后来,如这世的沛柳一般,曲檀柔被傅皇后给保了下来。她欢欢喜喜等着做皇长子的生母,却不知傅皇后行的,是那去子留母的盘算。

而傅皇后亦不知,她那宝贝儿子,早便被他安排着,‘患’上了隐疾,这一世,魏言安都无法令女子有孕。曲檀柔腹中所怀的,根本,就是那任二的骨血。

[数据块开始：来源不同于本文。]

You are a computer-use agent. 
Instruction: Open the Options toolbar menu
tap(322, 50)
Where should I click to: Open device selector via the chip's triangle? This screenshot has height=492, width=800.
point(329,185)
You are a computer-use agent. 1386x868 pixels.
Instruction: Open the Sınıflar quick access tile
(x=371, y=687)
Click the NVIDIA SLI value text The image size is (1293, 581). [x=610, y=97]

后来,长畴来犯,他被魏修派去驻边、去迎敌。战场凶险,九死一生,但他还是赢了那仗。

回来后,魏言安被他算计着轼父逼宫。于是,魏修薨殁,死于亲生儿子之手。

至此,长畴的债,他亲自讨了,魏修的仇,他也报了。

而魏言安继位当日,季岫手持父皇遗诏,于众目昭昭之下,魏言安被拘了起来,其轼父的丑行被揭露,魏修篡权夺位的贼子污名,亦被坐实了。

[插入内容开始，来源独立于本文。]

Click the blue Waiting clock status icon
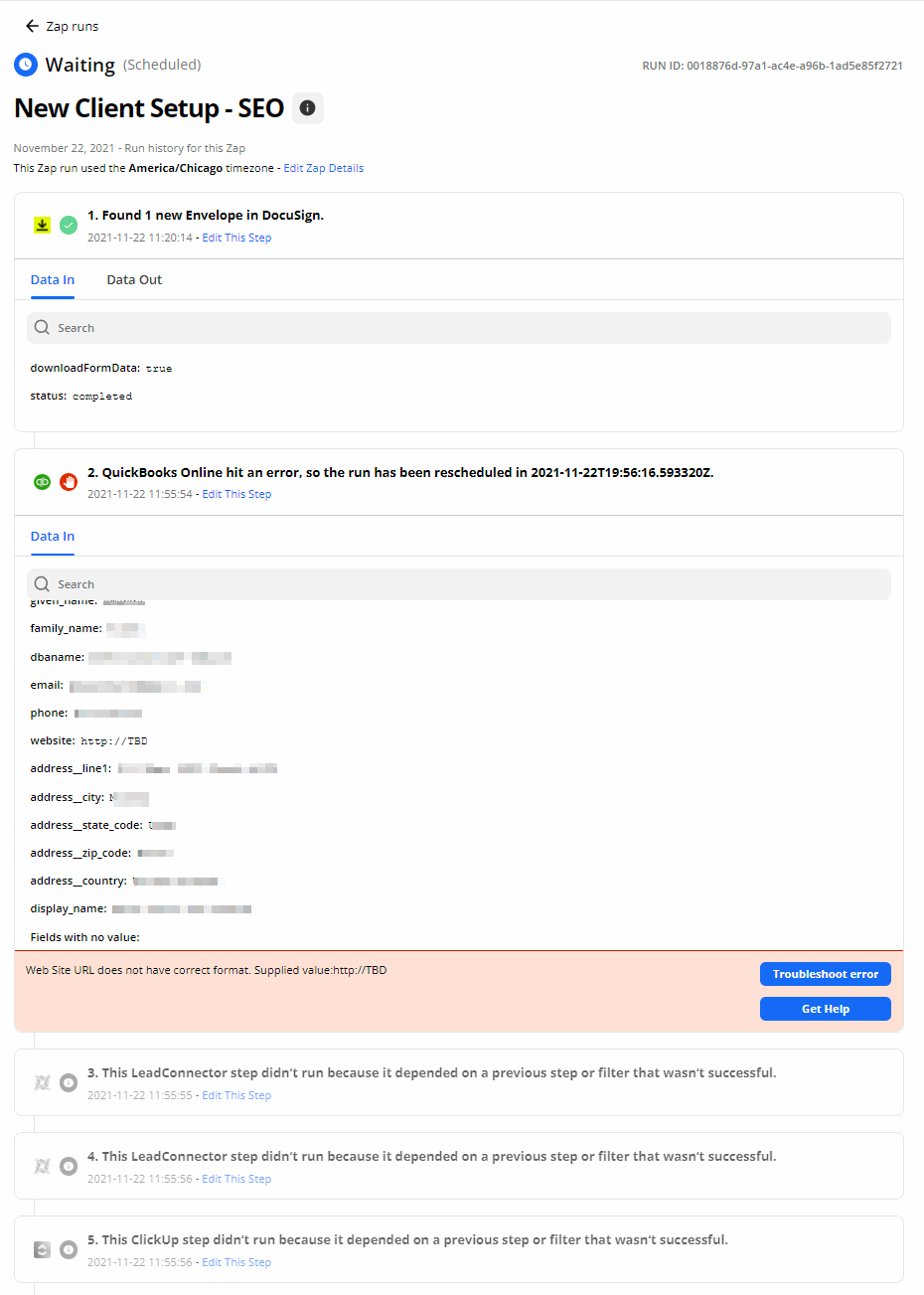 [x=26, y=65]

最终,他头戴冕旒冠、身穿赭黄衮龙袍,顺理成章地登基御极。

他手握太阿、生杀予夺。多年谋筹,终是报了身负多年的大仇,夺回了无上的权势。可夜阑人静之时,九五之尊的他,身旁却连个柔语抚慰的人都没有,一颗心更是空空寥寥,无有寄托……

似是受心声牵引,梦中场景陡转。

芙蓉春帐中,香气缭绕浮荡。

他居高临下地俯视,娇娇怯怯的小女人则跪坐在榻上,仰脸与他对视。接着,她伸手抓住他的衣襟,微启樱唇,那一声声软软糯糯的夫君,直唤得他心肝发颤。

他喜她可怜可爱,与她嬉闹、伴游、缱绻,过了一段无比欢快的时光……

情到深处时,他每每似要将她融进骨血方肯罢休。

斗转星移,梦中时日切换得很快,不知过了多久后的某一天,他俯身去吻她,却被她躲了个空。

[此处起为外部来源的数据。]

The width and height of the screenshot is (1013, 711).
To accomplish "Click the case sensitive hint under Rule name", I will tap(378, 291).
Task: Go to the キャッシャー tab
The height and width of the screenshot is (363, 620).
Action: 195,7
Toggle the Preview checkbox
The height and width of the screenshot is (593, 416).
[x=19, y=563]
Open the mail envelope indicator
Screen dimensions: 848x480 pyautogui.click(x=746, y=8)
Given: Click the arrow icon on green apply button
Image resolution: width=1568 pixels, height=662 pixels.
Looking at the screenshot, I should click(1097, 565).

倏然间,她变了幅神情,用如同看陌生人一般的目光看着他,接着,她推开了他,转身便向潮潮人海隐去。

他怔在原地。

似是过了许久,他才反应过来,往前迈出一步,要去追她、寻她、留她。

可她不为所动,他无措且不解,愣如木雕泥塑。

榻上青丝数根,绡金的鸳鸯被下,伊人馨香尚存,那独特的甜润气息,似乎还萦绕在他鼻间。可那人爱他时,会笨拙地取悦迎合、甘愿百般忍耐、亦露千般娇羞,像要与他生生世世抵死相随,而离开他时,却果断决绝、毫不留恋,任他千呼万唤,却也不肯回身望他一眼。

……

胸腔骤痛,如同失足踏空一般,姜洵整个人缩了缩。旋即,他醒了过来。

沉闷的、不断滚动的轰隆声在耳际响起。

姜洵缓缓睁开眼,倾着脑袋听了会儿才发现,外间,竟在打雷。

留意到书房内的动静,杜盛入内,低头禀着事:“方才嬷嬷来过,见您在休憩,她便把话跟属下说了,让属下转告给主子您:那笔银钱,夫人不肯收。”

闻言,姜洵呼吸凝滞,眼皮亦跳了两跳。

外间声响渐大。闪电曲折如银龙,声光交织、寒人肝胆,而夏雨滂沱降下,千丝万缕、雨网密密。

轰隆——

霹雳声起,又是訇的一个炸雷响彻天际。